Sensitivity is mechanically simple to measure; the trick is choosing the right denominator and slicing:

  • RecallScore: returns sensitivity for binary or per-class classification against ground truth.
  • RecallAtK: retrieval sensitivity at rank K — the canonical metric for the retrieval layer of RAG.
  • PrecisionAtK: paired metric; lets you draw the precision-recall curve.
  • Confusion matrix: the raw counts behind sensitivity — verify TP, FN are what you think they are.
  • ROC curve and AUC: sensitivity vs (1 - specificity) at every threshold; the standard threshold-tuning surface.
  • Per-cohort sensitivity (dashboard signal): sensitivity sliced by user segment, route, or model version; surfaces fairness gaps.

Minimal Python:

from fi.evals import RecallScore

recall = RecallScore()

result = recall.evaluate(
    input=batch_inputs,
    output=batch_predictions,
    expected_response=batch_labels,
)
print(result.score, result.reason)

Common Mistakes

  • Reporting accuracy on imbalanced data. A 95%-negative dataset gives 95% accuracy to a useless classifier; sensitivity catches it.
  • Optimising threshold against F1 by default. F1 weights precision and recall equally — wrong choice when the cost asymmetry is 10:1.
  • Comparing sensitivity across thresholds. Always pin the operating threshold when comparing models.
  • Ignoring per-cohort sensitivity. Aggregate sensitivity can hide a single cohort where the model fails.
  • Conflating retrieval sensitivity with end-to-end answer recall. A high recall@k retriever still produces wrong answers if generation drops the relevant chunks.
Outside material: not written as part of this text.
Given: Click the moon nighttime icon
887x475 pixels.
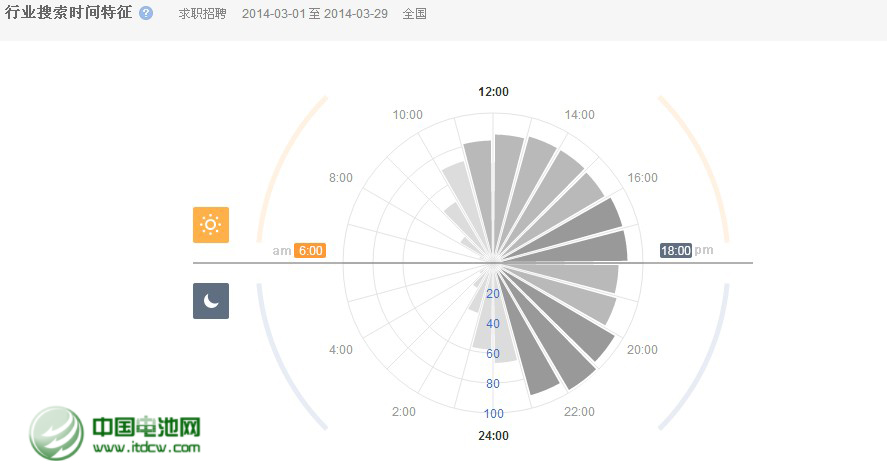Looking at the screenshot, I should 211,301.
Frequently Asked Questions

What is sensitivity in machine learning?

Sensitivity is the proportion of actual positives a classifier correctly identifies — true positives over the sum of true positives and false negatives. It is identical to recall.
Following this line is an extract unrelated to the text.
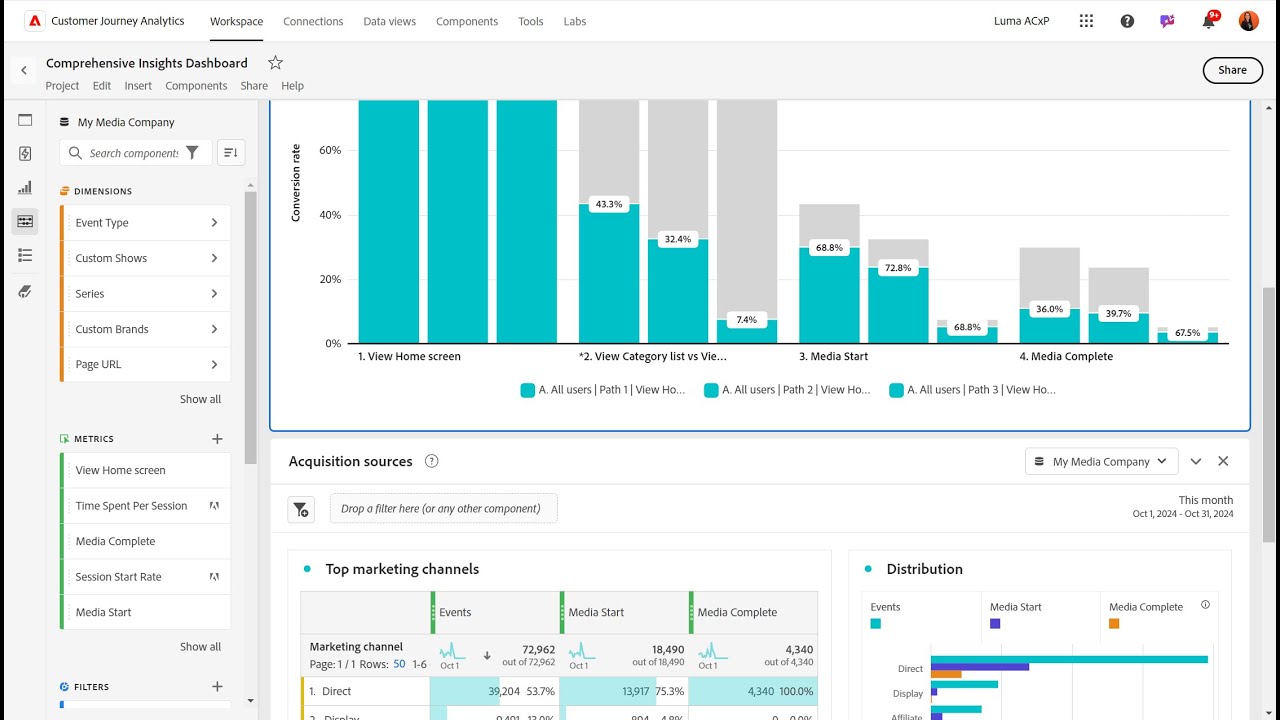This screenshot has height=720, width=1280.
Task: Click the help question mark icon
Action: 1127,21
How is sensitivity different from specificity?

Sensitivity is the true-positive rate (correctly catching positives). Specificity is the true-negative rate (correctly rejecting negatives). They trade off — high sensitivity often comes with lower specificity.

How do you compute sensitivity in FutureAGI?

Use the RecallScore evaluator for binary classification or RecallAtK for ranked retrieval; both attach to a Dataset for per-cohort tracking and regression evals.